Extras and specialties

here comes an incomplete list of interesting aspects of Data Foundry that make working with it easier or the platform more useful.

Project website

Use Data Foundry to host a website for a project that you have created (without actual coding) by means of the Existing dataset.

  • Sign up or login into Data Foundry
  • Create a new project or use an existing project and add an "Existing Dataset". What is important is to name the dataset "www". This makes sure that you can access this dataset as a web page.
  • In this dataset, you can add files, for example, HTML files or images that you want to display on your site. You need an "index.html" or "index.md" file to start with, but all files are accessible via the page.
  • After going back to the project overview page, you will see a "project website" link at the top. Make sure that the project is "public" and that the dataset is still active. Now you are ready to go. We do not support folders yet, so your website needs to have a flat structure with all files at the same level.

Public parameters

Public parameters are extra properties of participants, devices and wearables. These parameters can contain information about a participant, device or wearable that will exported. When working with multiple participants, wearables and devices, these parameters can be helpful in organizing your resources.

Let's go through a quick example with different participants in a study:

  • Sign up or login into Data Foundry
  • Create a new project or use an existing project and add a dataset and participants.
  • When you have add a participant, you can define 3 parameters, these will be pp1, pp2 and pp3. Public parameters are part of participant-related datasets, so don't enter personally-identifiable information here. These parameters contain extra, valuable information. These parameters always contain the same type of information and won’t change their value (unless you change them).

In your study, you have a total of 18 participants that are split up in different ways. First, there is a control group (9 participants) and an experimental group (9 participants). Then, both groups are split by age into three sub groups: age_group_1, age_group_2 and age_group_3. We could continue here, but with 18 participants this will suffice. We can just use the third public parameter for the gender. Now, given the different segment we can assign public parameters to every participant depending on their age and whether they belong into control or experimental group. This could look like the following for just four participants:

Participant Alice

  • pp1: experiment_group
  • pp2: age_group_1
  • pp3: female

Participant Bob

  • pp1: control_group
  • pp2: age_group_1
  • pp3: male

Participant Alex

  • pp1: experiment_group
  • pp2: age_group_3
  • pp3: not given

Participant Vera

  • pp1: control_group
  • pp2: age_group_2
  • pp3: female

After you have collected data from your device on Data Foundry, you can download your dataset including these public parameters which now will be visible in the CSV file. With these parameters you can segment the dataset by age group or timeslot without revealing any personal information about the participants.

You might have noticed that what we call "public parameters" are basically independent variables of a study. Good! Extra points to you. We still like to call them public parameters, because "independent variable" carries more and different meaning than what we have built into Data Foundry.

We gave an example about participants above, but the same is possible for devices and wearables. So you could use public parameters to annotate the country and city location of devices, or age range and training level for wearables--all without releasing personal information into the dataset.

Getting a project review

We have an experimental feature about getting a project review (from ID staff). This could be a preparation for submitting the project for official ERB approval. For example.

How to get it? When your project meta-data is over 50% complete, meaning that you have provided meta-data for over 50% of aspects of your project and all its datasets, then you can get a review of your project. On your project page, there is already a button on the right side "review request". If you hover your mouse over this button, you will see the current percentage in the pop-up. You can increase this number (in order to reach not 50%, but hopefully 100%) by adding information to your project (click on the edit button in your project) and also to all your datasets (click on edit in every dataset). After you reached 50% (definitely go higher!), the "review request" button will become active.

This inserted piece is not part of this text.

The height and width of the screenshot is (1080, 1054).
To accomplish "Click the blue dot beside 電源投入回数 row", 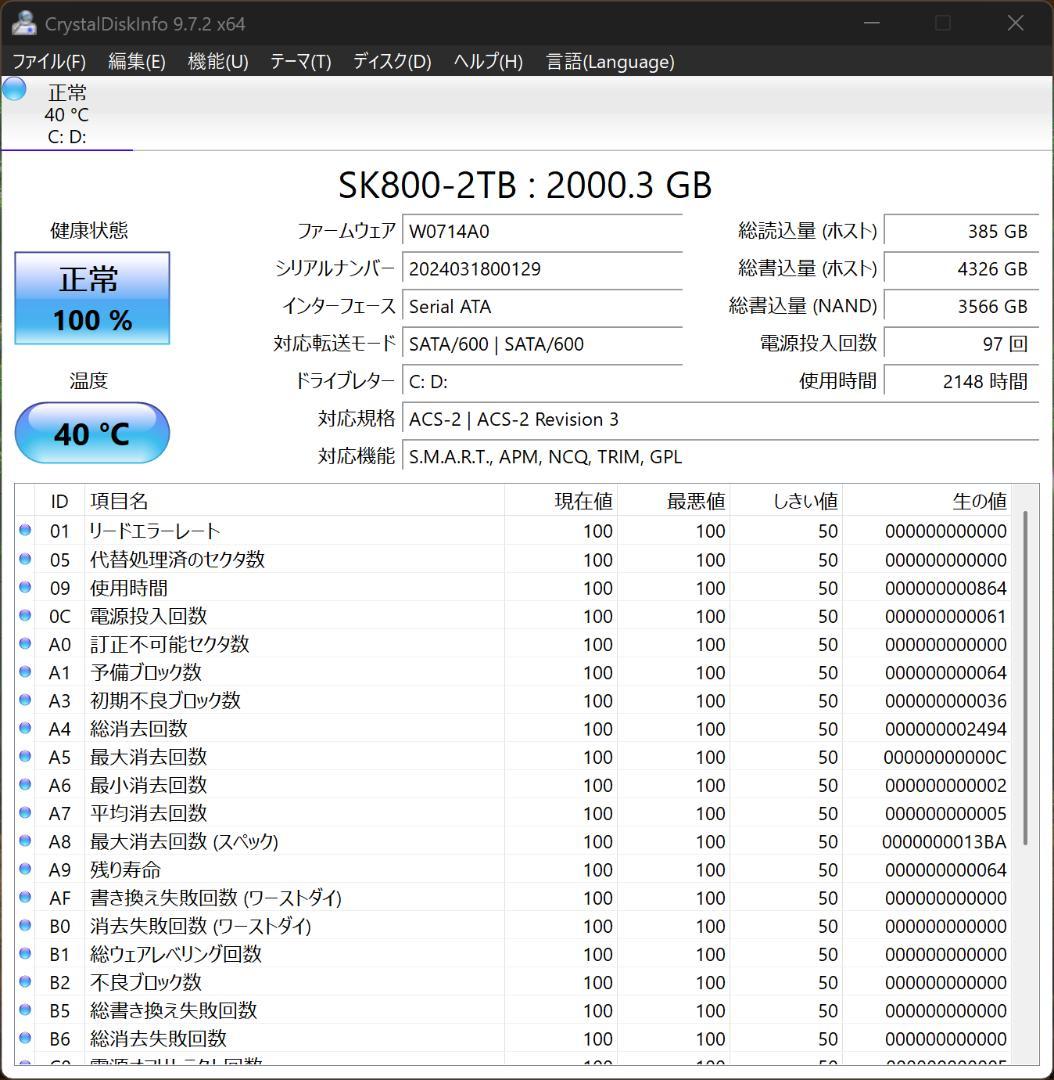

The review will be sent to one reviewer registered in Data Foundry. During this review all aspects of your project will be checked, including the project itself, the datasets the data collection setup, and plans for publishing and archiving the project. The more information you have provided, the more detailed the reviewer of your project can see and work with. On each of the above described aspects the reviewer has the possibility to provide comments.

Ultimately the reviewer will approve or not approve the project, based upon the things described above. The feedback will also include more general remarks on the project. When the project is approved or not approved, the researcher will receive a notification about this.

Note that if you make changes to your project after an approved review, you will need to go through the review process again. This is important for scientific integrity.